**Task goal**. Pull out every line below that holds the word "Switch".

**Material for this exercise**.

# # # # # # #

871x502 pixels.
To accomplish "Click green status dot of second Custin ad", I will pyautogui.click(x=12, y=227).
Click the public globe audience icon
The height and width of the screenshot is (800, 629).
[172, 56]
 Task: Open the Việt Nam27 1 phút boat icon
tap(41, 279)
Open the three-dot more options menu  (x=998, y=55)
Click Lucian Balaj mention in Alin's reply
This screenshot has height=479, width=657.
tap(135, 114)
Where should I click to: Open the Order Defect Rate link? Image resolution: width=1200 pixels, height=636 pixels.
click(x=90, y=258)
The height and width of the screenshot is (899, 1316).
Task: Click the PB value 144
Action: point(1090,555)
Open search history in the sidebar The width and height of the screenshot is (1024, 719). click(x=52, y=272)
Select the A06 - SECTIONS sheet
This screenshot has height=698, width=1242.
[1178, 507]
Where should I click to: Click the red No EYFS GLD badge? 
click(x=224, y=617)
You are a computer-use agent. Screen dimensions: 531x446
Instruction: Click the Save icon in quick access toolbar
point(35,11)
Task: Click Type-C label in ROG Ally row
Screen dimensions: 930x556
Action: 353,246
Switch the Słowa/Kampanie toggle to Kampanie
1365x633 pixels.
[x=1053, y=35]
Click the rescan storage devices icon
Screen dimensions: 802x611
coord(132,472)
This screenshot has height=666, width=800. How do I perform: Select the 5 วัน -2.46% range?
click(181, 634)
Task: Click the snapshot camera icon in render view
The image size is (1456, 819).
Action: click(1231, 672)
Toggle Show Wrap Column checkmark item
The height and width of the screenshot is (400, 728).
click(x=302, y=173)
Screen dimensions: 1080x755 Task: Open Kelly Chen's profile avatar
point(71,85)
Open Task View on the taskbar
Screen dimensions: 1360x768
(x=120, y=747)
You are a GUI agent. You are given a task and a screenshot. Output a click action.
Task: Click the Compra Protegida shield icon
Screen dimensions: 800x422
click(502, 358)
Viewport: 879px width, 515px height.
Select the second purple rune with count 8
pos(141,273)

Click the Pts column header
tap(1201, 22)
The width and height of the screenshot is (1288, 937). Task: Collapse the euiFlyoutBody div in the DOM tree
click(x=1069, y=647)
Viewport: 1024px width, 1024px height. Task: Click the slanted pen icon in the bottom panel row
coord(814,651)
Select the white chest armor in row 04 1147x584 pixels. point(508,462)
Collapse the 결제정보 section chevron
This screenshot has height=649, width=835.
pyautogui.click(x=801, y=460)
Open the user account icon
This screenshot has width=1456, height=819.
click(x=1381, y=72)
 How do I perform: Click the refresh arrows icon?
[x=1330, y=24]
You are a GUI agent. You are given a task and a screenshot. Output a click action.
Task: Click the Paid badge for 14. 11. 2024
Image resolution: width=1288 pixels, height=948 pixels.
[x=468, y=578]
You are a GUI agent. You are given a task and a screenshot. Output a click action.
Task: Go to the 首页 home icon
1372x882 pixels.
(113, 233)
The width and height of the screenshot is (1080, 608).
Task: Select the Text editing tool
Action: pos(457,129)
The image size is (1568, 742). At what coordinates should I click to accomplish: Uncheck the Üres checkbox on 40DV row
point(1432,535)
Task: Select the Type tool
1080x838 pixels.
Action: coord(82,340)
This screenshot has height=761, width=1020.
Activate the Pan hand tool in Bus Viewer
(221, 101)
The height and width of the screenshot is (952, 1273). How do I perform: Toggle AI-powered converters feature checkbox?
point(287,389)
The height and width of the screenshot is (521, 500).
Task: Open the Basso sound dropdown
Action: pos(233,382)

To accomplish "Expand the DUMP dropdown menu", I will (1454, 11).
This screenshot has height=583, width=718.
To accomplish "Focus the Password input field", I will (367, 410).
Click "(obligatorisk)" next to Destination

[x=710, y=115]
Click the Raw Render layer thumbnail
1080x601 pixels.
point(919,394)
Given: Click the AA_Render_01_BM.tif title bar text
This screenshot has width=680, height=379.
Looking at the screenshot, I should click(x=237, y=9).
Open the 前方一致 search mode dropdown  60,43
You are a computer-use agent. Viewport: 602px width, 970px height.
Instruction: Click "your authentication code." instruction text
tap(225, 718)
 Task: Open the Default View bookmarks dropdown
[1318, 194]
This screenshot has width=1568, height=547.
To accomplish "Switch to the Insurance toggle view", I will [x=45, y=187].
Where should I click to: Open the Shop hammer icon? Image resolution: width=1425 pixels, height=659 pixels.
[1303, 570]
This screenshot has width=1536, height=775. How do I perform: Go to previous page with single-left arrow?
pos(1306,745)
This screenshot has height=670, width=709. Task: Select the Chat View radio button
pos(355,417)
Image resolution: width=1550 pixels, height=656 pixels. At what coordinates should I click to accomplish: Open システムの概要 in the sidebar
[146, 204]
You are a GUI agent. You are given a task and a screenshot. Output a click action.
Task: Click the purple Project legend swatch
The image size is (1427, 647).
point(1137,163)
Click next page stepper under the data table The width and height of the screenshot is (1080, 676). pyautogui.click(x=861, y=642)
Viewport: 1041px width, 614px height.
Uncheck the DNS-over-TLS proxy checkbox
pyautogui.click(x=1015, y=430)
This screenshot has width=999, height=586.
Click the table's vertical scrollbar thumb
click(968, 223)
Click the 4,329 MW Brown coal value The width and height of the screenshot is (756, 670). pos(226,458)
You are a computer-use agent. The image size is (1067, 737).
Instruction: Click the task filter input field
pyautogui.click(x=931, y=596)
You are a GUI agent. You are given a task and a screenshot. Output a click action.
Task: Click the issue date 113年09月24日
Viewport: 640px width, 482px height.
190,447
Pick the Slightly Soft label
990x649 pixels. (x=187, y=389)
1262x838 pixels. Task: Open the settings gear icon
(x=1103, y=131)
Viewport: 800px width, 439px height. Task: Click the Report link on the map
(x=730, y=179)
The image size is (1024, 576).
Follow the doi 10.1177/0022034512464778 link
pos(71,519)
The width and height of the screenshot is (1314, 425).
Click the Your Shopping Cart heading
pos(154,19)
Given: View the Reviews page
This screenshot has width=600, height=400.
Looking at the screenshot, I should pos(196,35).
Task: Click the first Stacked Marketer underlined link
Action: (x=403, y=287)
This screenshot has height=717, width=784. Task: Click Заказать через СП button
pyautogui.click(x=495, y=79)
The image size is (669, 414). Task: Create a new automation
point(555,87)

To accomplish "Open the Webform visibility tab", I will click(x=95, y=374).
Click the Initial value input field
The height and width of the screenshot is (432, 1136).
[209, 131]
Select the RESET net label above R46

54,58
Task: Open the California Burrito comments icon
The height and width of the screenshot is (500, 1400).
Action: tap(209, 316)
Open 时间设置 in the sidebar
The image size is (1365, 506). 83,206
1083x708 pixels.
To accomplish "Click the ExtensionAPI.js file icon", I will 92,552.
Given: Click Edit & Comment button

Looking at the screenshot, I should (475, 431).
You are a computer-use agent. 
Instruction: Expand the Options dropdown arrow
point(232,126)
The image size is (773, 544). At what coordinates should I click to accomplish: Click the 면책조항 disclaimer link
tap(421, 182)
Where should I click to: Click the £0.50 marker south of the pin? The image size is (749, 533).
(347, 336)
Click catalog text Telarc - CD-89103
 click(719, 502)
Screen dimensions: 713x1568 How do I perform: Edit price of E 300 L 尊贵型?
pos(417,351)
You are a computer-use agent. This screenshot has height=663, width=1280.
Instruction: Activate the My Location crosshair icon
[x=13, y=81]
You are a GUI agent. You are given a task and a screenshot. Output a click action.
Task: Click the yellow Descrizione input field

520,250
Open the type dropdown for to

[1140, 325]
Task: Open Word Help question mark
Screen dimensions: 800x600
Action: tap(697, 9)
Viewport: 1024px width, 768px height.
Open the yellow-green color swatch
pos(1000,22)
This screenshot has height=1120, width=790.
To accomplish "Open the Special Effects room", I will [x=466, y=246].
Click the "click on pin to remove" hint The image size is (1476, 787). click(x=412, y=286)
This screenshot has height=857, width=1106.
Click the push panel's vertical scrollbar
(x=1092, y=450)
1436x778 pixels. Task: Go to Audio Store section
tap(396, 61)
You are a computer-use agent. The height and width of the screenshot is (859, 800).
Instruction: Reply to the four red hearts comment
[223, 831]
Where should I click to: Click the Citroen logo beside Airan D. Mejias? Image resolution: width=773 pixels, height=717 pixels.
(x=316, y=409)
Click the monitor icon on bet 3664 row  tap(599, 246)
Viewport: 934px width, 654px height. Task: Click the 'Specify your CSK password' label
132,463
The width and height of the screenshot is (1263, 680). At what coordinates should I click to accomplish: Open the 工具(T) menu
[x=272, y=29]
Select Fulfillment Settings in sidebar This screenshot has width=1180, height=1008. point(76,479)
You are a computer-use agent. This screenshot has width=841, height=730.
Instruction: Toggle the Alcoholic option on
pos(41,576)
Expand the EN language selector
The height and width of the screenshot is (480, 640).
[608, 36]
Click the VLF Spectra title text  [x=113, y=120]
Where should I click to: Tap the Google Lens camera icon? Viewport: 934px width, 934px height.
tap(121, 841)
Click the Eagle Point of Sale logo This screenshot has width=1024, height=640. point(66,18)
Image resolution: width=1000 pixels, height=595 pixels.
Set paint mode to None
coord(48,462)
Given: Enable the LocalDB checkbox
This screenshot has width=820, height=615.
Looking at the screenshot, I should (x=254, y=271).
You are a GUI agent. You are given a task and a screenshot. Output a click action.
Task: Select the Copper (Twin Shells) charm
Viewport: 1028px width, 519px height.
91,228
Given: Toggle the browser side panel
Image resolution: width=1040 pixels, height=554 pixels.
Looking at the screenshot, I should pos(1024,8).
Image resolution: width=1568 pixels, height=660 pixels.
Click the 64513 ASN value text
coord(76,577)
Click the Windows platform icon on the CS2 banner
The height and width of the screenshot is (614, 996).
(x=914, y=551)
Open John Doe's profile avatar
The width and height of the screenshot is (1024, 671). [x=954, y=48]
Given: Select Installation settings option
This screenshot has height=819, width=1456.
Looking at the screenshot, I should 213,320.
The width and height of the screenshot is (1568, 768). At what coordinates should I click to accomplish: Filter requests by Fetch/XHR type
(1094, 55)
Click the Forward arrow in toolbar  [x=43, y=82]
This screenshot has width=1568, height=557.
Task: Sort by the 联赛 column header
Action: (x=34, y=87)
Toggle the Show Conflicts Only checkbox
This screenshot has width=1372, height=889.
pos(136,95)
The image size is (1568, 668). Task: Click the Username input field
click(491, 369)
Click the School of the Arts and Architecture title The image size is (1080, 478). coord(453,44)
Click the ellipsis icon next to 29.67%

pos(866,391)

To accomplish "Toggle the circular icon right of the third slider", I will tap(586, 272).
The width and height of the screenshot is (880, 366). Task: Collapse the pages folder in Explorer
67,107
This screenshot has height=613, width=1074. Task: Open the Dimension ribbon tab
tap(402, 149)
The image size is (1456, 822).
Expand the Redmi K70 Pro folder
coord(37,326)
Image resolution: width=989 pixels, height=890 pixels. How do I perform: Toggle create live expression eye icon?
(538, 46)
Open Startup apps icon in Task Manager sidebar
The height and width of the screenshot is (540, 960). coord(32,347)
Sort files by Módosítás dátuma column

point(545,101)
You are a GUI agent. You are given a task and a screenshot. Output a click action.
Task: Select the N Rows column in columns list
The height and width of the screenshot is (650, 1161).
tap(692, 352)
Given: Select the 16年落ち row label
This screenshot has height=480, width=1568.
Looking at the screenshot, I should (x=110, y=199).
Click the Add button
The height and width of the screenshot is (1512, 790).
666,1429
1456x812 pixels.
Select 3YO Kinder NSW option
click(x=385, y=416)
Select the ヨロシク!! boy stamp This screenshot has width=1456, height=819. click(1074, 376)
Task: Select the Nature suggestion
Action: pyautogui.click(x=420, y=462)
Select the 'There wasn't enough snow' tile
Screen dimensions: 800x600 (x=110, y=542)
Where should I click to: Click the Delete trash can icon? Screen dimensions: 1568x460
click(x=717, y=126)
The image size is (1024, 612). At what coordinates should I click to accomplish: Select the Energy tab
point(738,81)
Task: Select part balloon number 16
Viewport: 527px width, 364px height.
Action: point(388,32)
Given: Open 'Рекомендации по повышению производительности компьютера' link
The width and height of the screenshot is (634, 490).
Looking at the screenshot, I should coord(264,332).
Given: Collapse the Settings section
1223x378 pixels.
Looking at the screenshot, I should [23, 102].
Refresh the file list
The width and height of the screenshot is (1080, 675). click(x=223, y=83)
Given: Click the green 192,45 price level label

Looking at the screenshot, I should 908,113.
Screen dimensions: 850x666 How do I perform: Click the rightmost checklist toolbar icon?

# # # # # # #

**Expected answer**.
Switch the Słowa/Kampanie toggle to Kampanie
To accomplish "Switch to the Insurance toggle view", I will [x=45, y=187].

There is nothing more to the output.